* What to work on
When you reach the line in the data below that contains "Task: Collapse the 10.07.2026 log section", please start repeating lines exactly, and stop after the line that contains "You are a GUI", repeating nothing else.

◆ ◆ ◆

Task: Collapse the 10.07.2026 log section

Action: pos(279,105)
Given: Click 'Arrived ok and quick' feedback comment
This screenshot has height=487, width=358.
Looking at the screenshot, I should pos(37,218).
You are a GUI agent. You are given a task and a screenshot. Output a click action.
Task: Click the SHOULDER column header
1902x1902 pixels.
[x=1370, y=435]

◆ ◆ ◆

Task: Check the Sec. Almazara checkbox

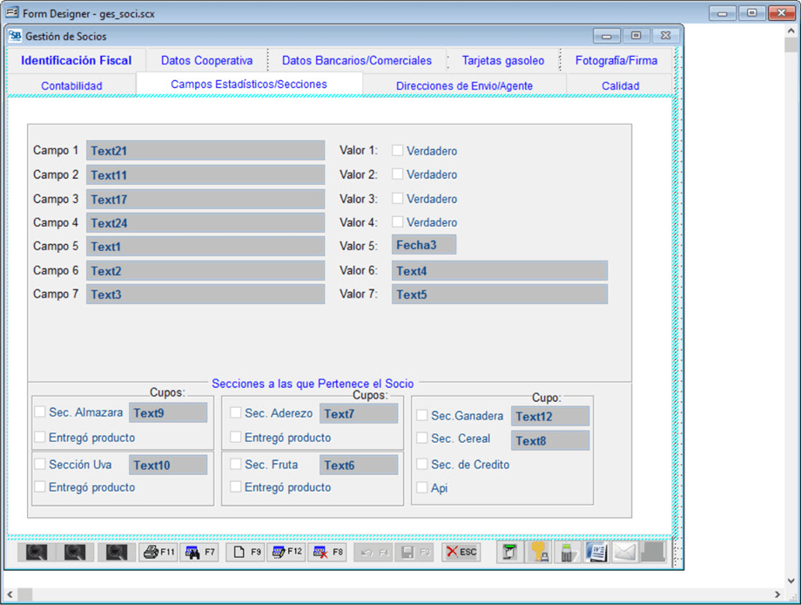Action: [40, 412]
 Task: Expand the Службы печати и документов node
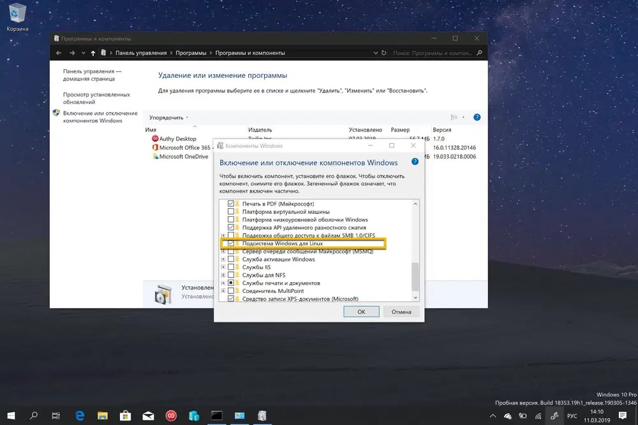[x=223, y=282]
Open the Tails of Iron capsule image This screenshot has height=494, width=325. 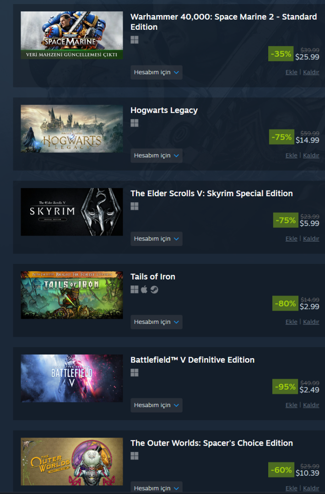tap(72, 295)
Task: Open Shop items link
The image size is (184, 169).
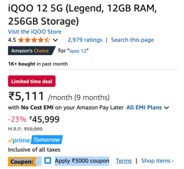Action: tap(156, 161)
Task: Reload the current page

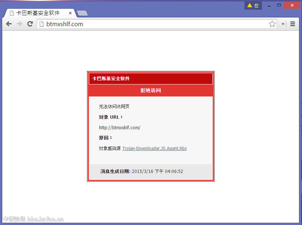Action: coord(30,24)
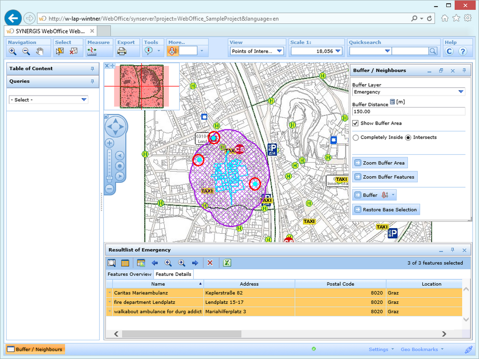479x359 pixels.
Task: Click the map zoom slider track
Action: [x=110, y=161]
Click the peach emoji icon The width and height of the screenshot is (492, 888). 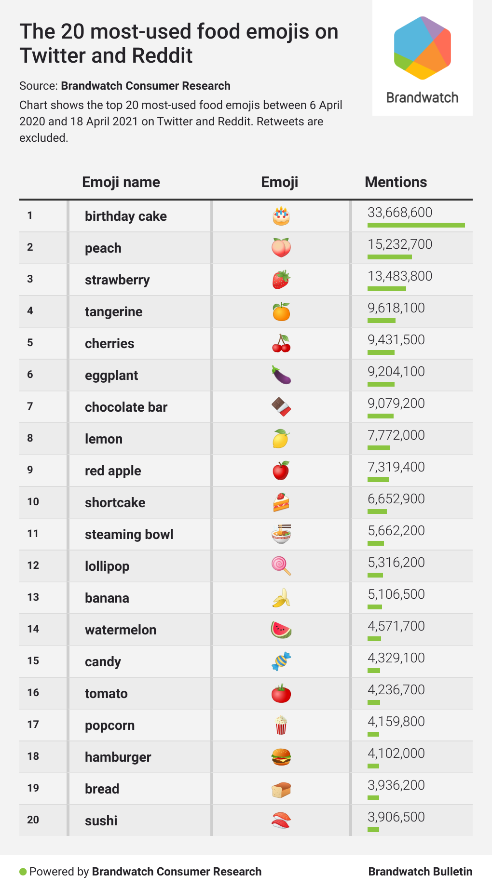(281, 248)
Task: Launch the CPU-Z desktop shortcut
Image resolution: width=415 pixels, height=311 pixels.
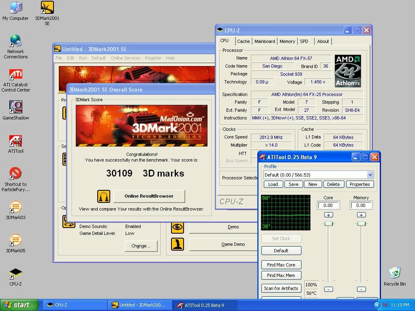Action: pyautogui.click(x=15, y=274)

◆ ◆ ◆

* Solution
Task: Collapse the 10.07.2026 log section

Action: pos(279,105)
Given: Click 'Arrived ok and quick' feedback comment
This screenshot has height=487, width=358.
Looking at the screenshot, I should pos(37,218).
You are a GUI agent. You are given a task and a screenshot. Output a click action.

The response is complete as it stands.